SIRT1, the most conserved NAD+-dependent protein deacetylase, is an important cellular metabolic and stress sensor. However, the role of this critical factor in cancer development remains unclear and inconclusive. SIRT1 has been shown to directly maintain genome stability and repress inflammation, thereby decreasing tumor growth. On the other hand, SIRT1 also has been reported to inhibit activities of tumor suppressors, promoting growth and survival of cancer cells. As a result, whether SIRT1 is an oncogene or tumor suppressor remains controversial.

We recently explored the possibility that SIRT1 regulates cancer development in a quantitative dose-dependent manner. We hypothesized that different SIRT1-regulated cellular pathways have distinct sensitivities to changes of SIRT1 dosages. These distinct sensitivities may differentiate the outcomes in cancer cell proliferation and growth, contributing to observed dual functions of SIRT1 in tumor development.

To test this hypothesis, we generated immortalized mouse embryonic fibroblasts (MEFs) and human colorectal cancer cell lines carrying two copies (WT), one copy (Het), or no copy (KO) of SIRT1 gene.

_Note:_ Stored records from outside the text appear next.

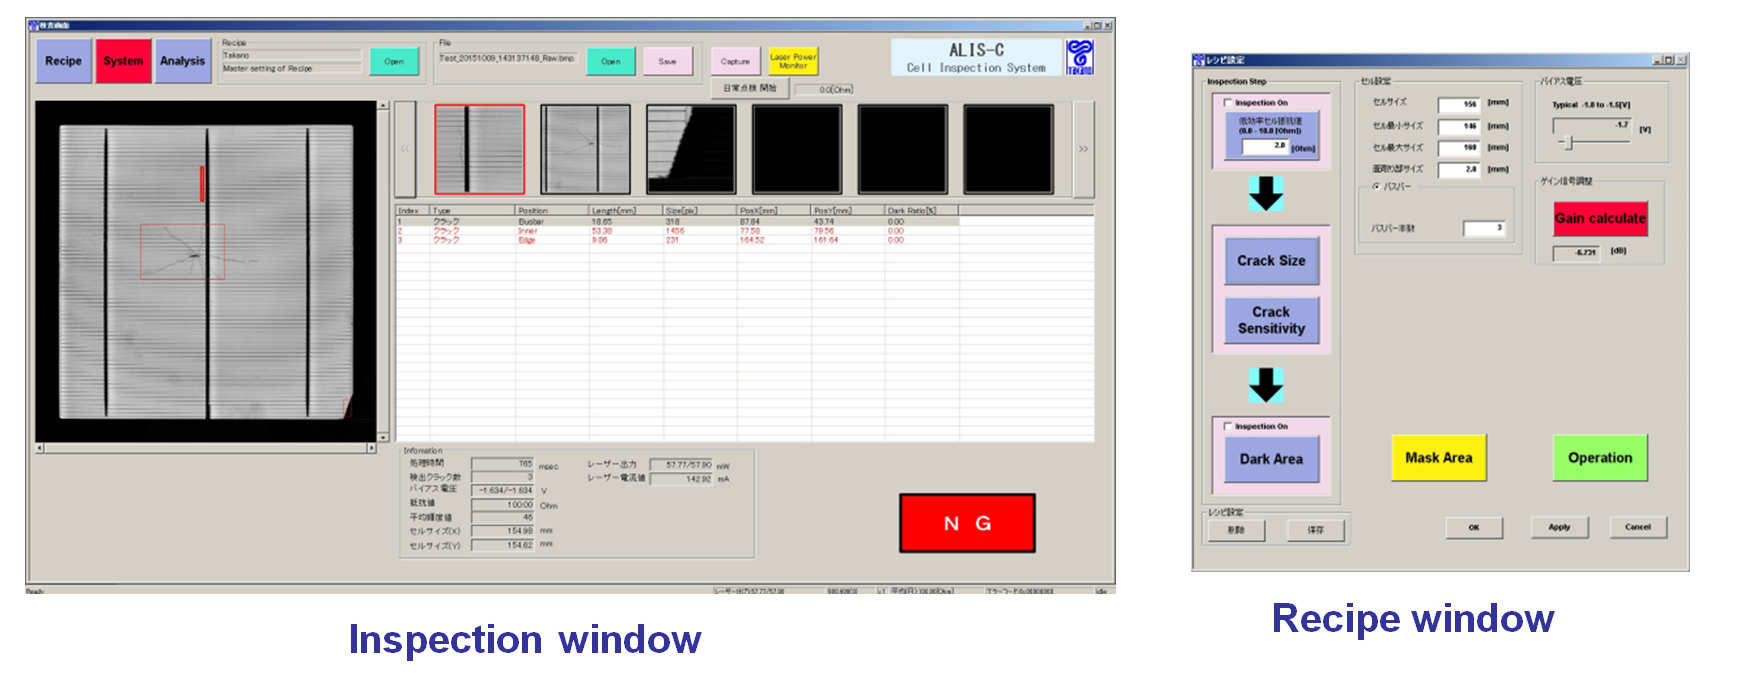Viewport: 1758px width, 675px height.
Task: Enable Inspection On checkbox above Dark Area
Action: pos(1228,427)
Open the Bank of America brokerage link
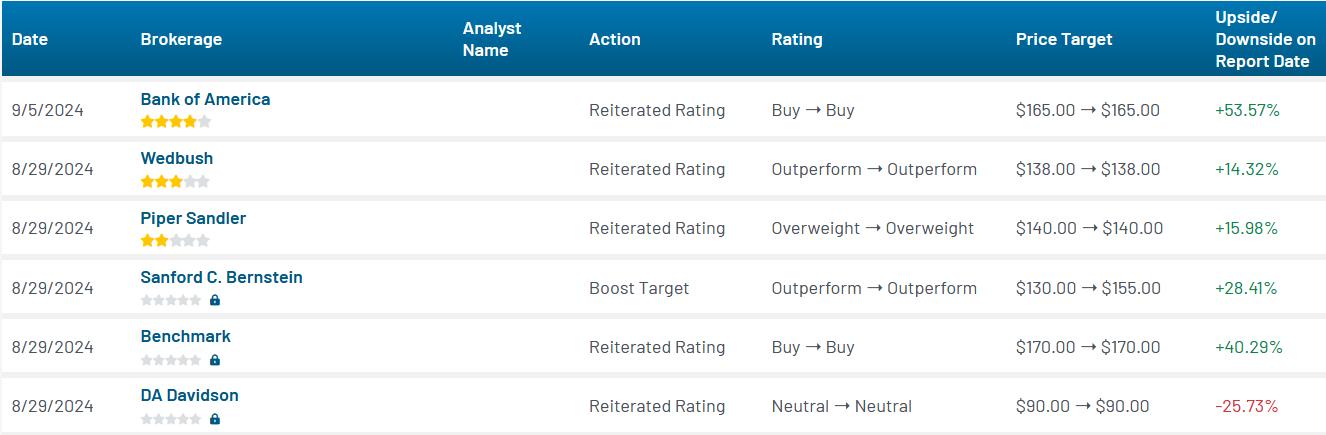 coord(205,99)
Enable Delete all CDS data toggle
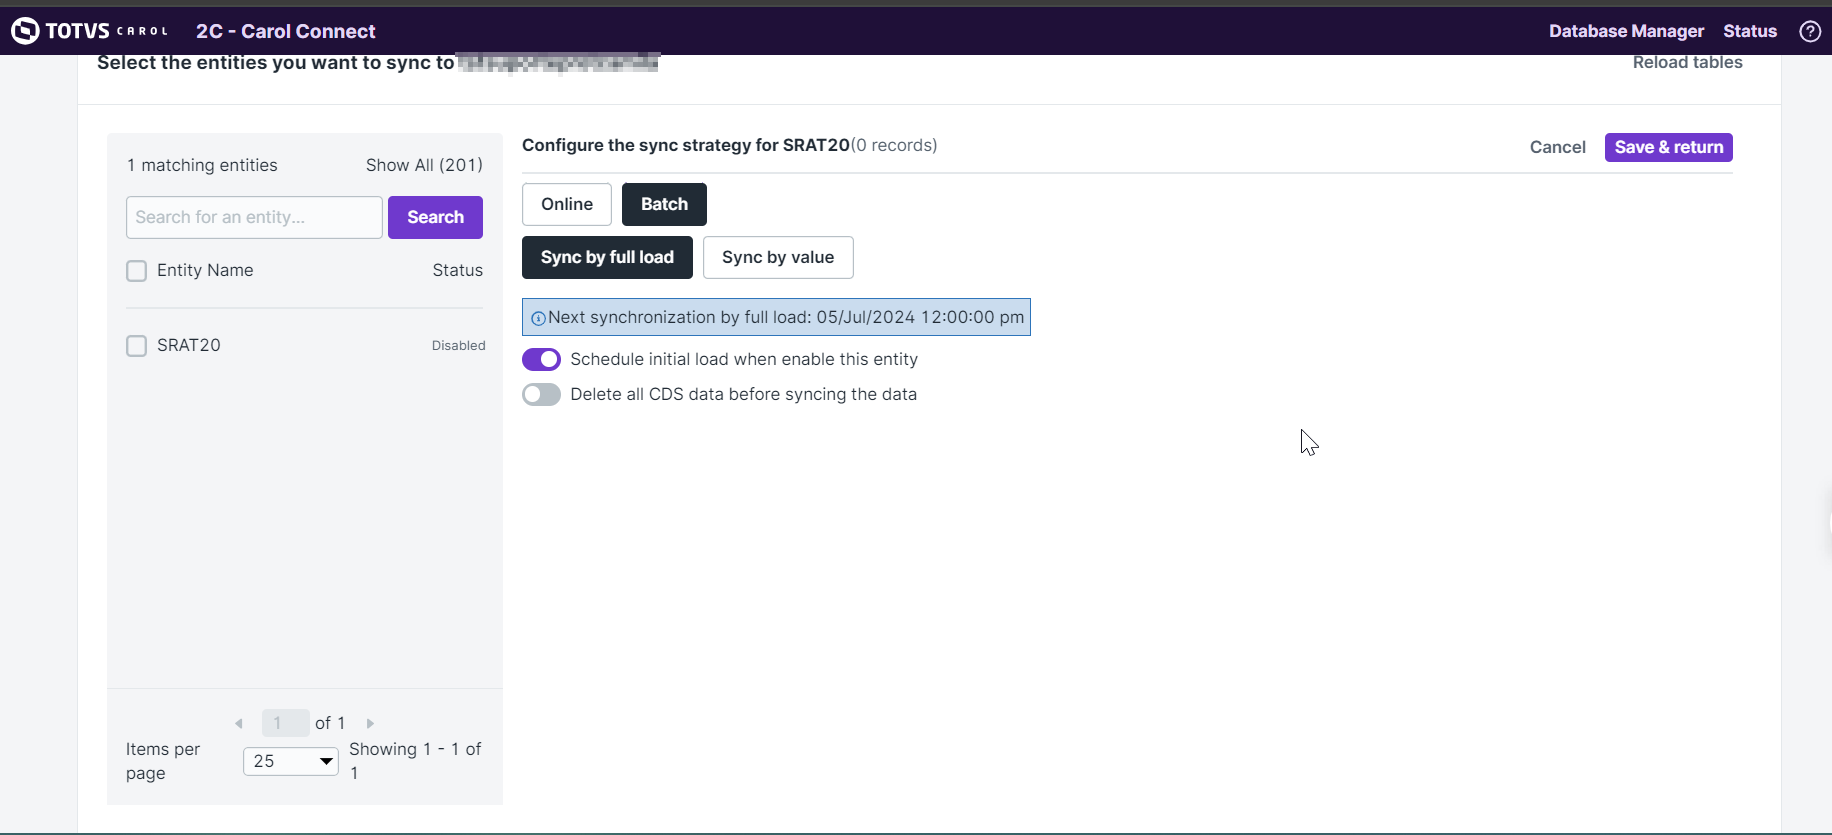Image resolution: width=1832 pixels, height=835 pixels. coord(541,395)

Consistent with our hypothesis, SIRT1 Het cells displayed elevated proliferation in culture, increased colony formation on soft agar, and enhanced tumor formation in nude mice in a xenograft model, whereas SIRT1 KO cells exhibited reduced proliferation, colony formation, and cancer formation. Further mechanistic studies revealed that deletion of one copy of SIRT1 gene is sufficient to activate NF-κB and induce c-Myc expression, promoting cell proliferation, autophagy, and stress resistance in a glutamine-dependent manner. Deletion of both copies of SIRT1 gene, on the other hand, triggers cellular apoptotic pathways, leading to increased cell death, diminished autophagy, and reduced cancer formation. Consistently, intestine-specific SIRT1 heterozygous mice have enhanced intestinal tumor formation, whereas intestine-specific SIRT1 homozygous knockout mice have reduced development of colon cancer. Finally, expression levels of SIRT1 are reduced in human colorectal tumors, and reduced tumor SIRT1 expression correlates with poor prognosis in colorectal cancer patients.

In summary, our findings indicate that the dose-dependent regulation of tumor metabolism and possibly apoptosis by SIRT1 mechanistically contributes to the observed dual roles of SIRT1 in tumorigenesis. Our study highlights the importance of maintenance of a suitable SIRT1 dosage for metabolic and tissue homeostasis, which will have important implications in SIRT1 small molecule activators/inhibitors based therapeutic strategies for cancers.